**** 抜粋

〜2013年を展望する〜

II 主要業種別トレンド分析
板金関連9業種のトレンドを探る
海外は欧州債務危機の影響で不透明
国内は震災復興と次世代産業の立ち上がりに期待



世界経済は欧州債務危機の影響で引き続き不透明
日本の実質GDP成長率推移(2012-13年は予測)/国際通貨基金(IMF)2012年10月発表日本の実質GDP成長率推移(2012-13年は予測)/国際通貨基金(IMF)2012年10月発表
2012年は米国・中国・ロシア・フランス・台湾・韓国などの主要国で政権トップが交代する年だった。年初の段階では世界経済の成長が加速するとの楽観的な見方もあったが、ふたを開けてみると、欧州債務危機からの脱却の遅れが新興国にも波及し、世界的に先行き不透明な状況が続いている。

********
**** データ行

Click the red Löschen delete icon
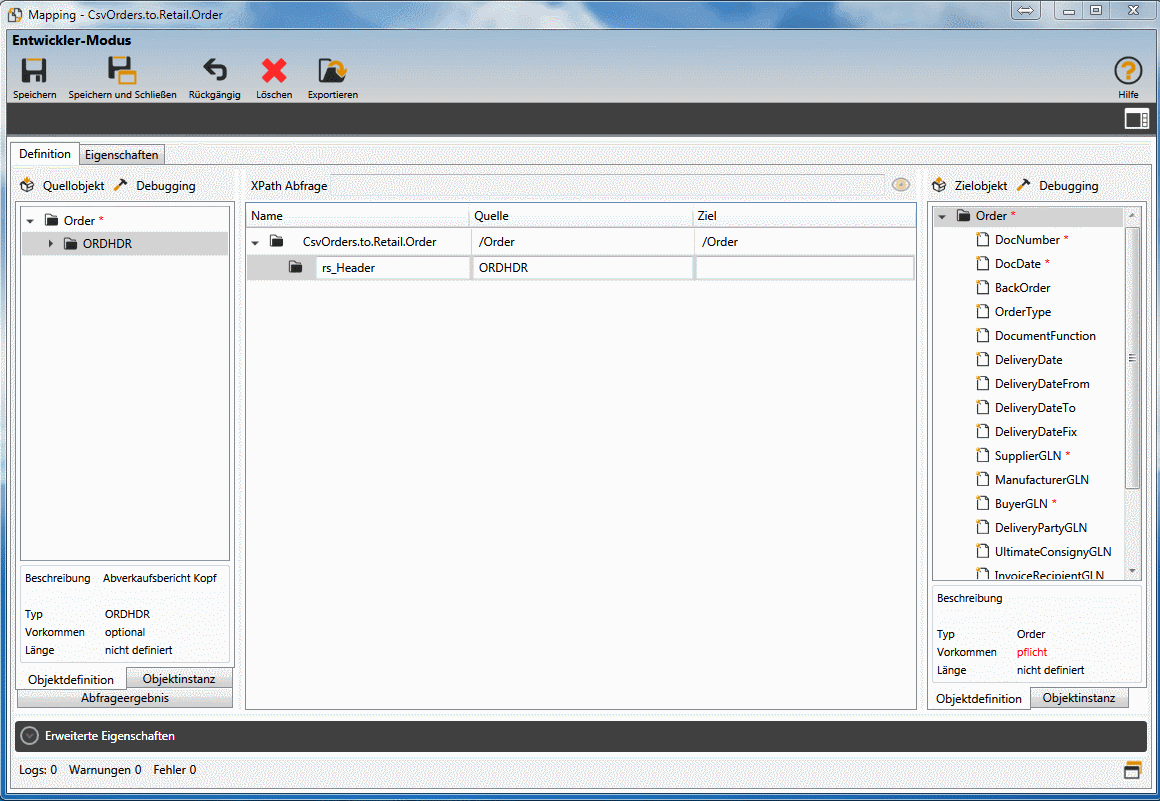Viewport: 1160px width, 801px height. 273,71
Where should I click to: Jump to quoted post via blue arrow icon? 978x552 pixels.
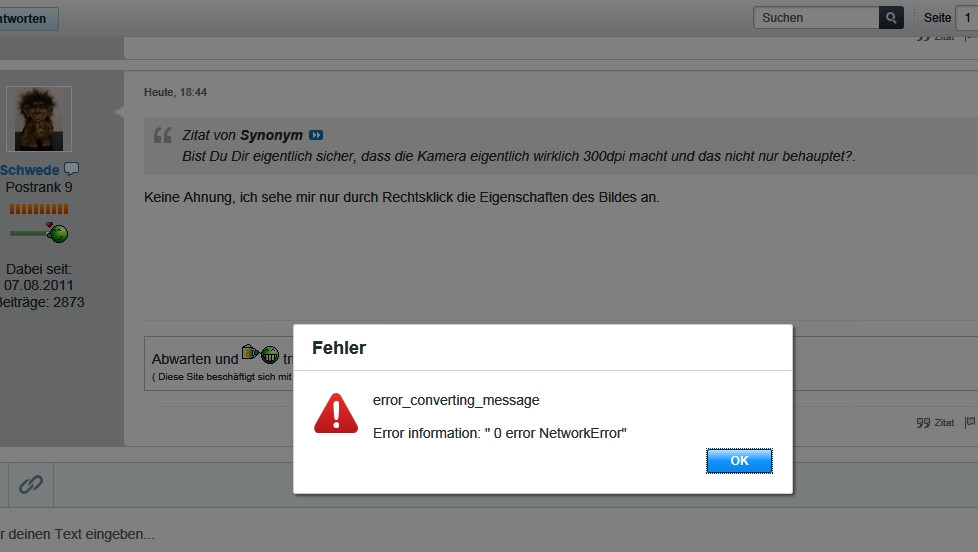tap(316, 135)
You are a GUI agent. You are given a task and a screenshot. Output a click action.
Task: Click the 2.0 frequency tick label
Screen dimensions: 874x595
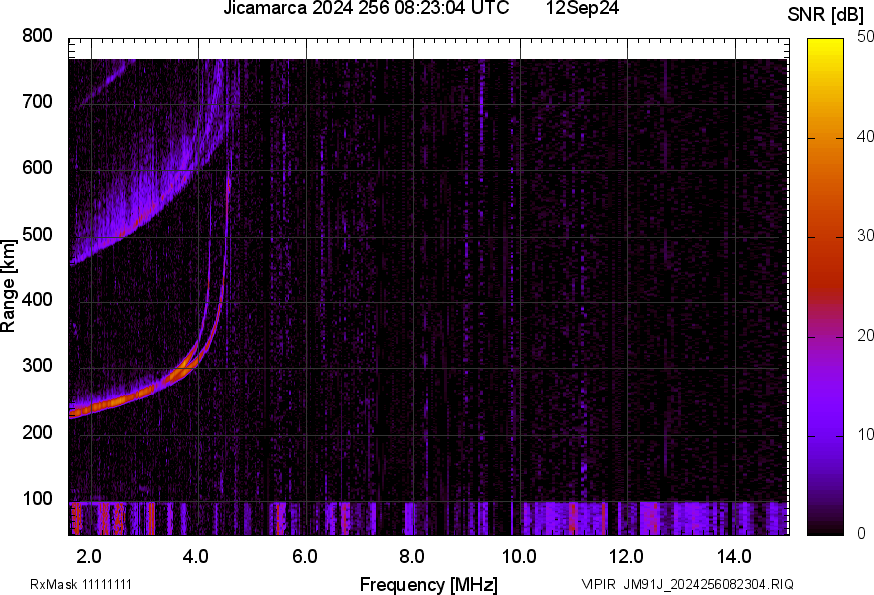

********

- 設定課題 -
a. 抜粋のうち、「II 主要業種別トレンド分析」で始まり「き不透明な状況が続いている。」で終わる部分を書き出してください。
b. 抜粋によれば、2012年の年初には世界経済の成長が加速するとの楽観的な見方もあったにもかかわらず、世界的に先行き不透明な状況が続いているのはなぜですか。1〜3文で説明してください。

- 問題の解答 -
a.
II 主要業種別トレンド分析
板金関連9業種のトレンドを探る
海外は欧州債務危機の影響で不透明
国内は震災復興と次世代産業の立ち上がりに期待



世界経済は欧州債務危機の影響で引き続き不透明
日本の実質GDP成長率推移(2012-13年は予測)/国際通貨基金(IMF)2012年10月発表日本の実質GDP成長率推移(2012-13年は予測)/国際通貨基金(IMF)2012年10月発表
2012年は米国・中国・ロシア・フランス・台湾・韓国などの主要国で政権トップが交代する年だった。年初の段階では世界経済の成長が加速するとの楽観的な見方もあったが、ふたを開けてみると、欧州債務危機からの脱却の遅れが新興国にも波及し、世界的に先行き不透明な状況が続いている。

b. 欧州債務危機からの脱却が遅れ、その影響が新興国にも波及したためです。